▶ What the task requires: Do these statements agree with the passage on rescaling and rounding currency: (a) the passage names a period as the usual divider in the US; (b) the code keeps only rows where is_canceled equals 0; (c) the chart's title is "With Scaling on Y Axis"? Answer yes or no for each, quoting the passage's deciding words.

▶ Selected passage:
• • • •
17.3.1 Rescaling and Rounding Currency

When you have large numbers, readers may end up having to count the zeros to see the size of the numbers. Instead of focusing on the data, they’re trying to understand the scale of it…that’s no good. You have a couple choices:

Add dividers (usually a comma in the US, often a period in the rest of the world), e.g. 13,456 instead of 13456
Round and use K, M, etc. This is common for financial statements, e.g. $42K instead of 42356.48

The scales package has many useful functions to help with this.

### Revenue by hotel

left_graph <- booking_data %>%
  filter(is_canceled == 0) %>%
  mutate(total_length_of_stay = stays_in_weekend_nights + stays_in_week_nights,
         revenue = adr * total_length_of_stay) %>%
  group_by(hotel) %>%
  summarize(revenue = sum(revenue)) %>%
  ggplot(aes(x = hotel, y = revenue)) +
  geom_bar(stat = "identity",
           fill = "#00759a") +
  labs(x = "",
       y = "Revenue ($)",
       title = "Without Scaling on Y Axis") +
  theme_minimal()
• • • •
▶ Information shown:

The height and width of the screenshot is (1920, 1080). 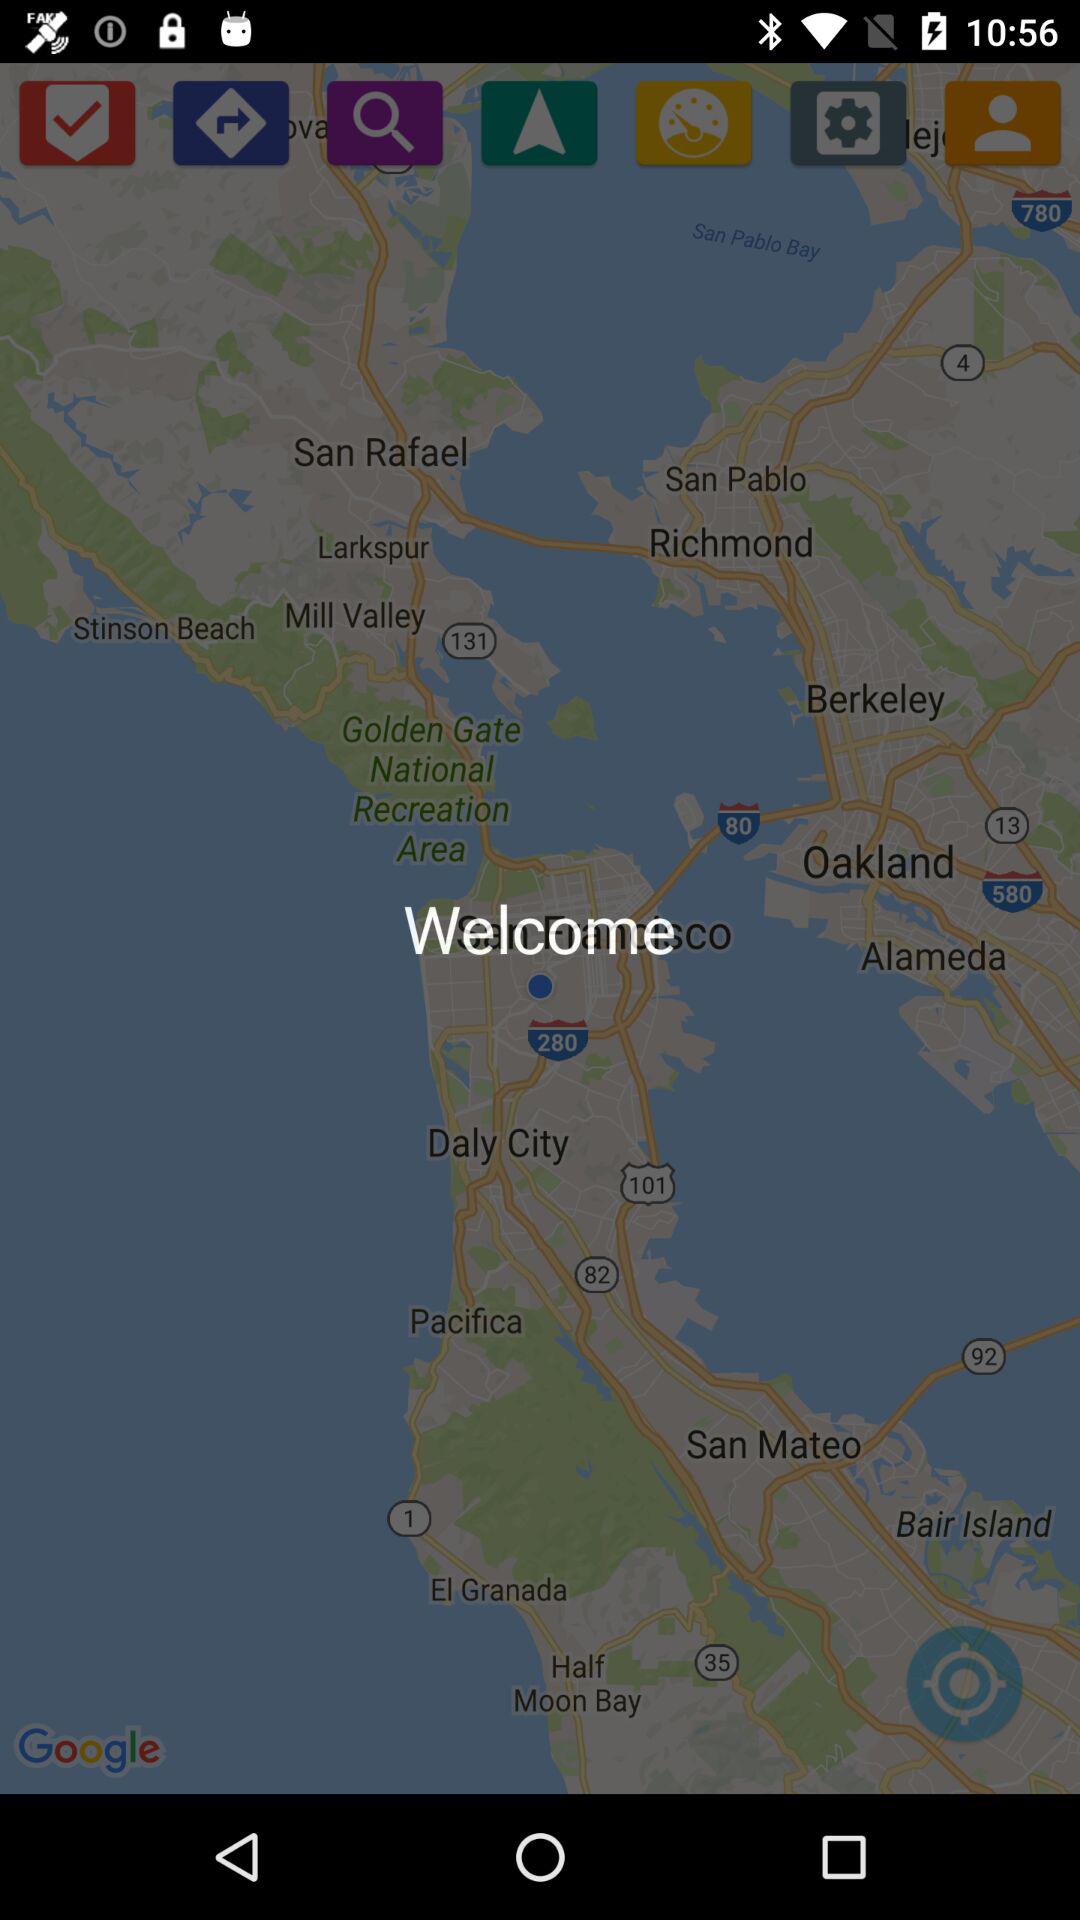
• • • •
▶ Solution:
(a) No: "usually a comma in the US"
(b) Yes: "filter(is_canceled == 0)"
(c) No: title = "Without Scaling on Y Axis"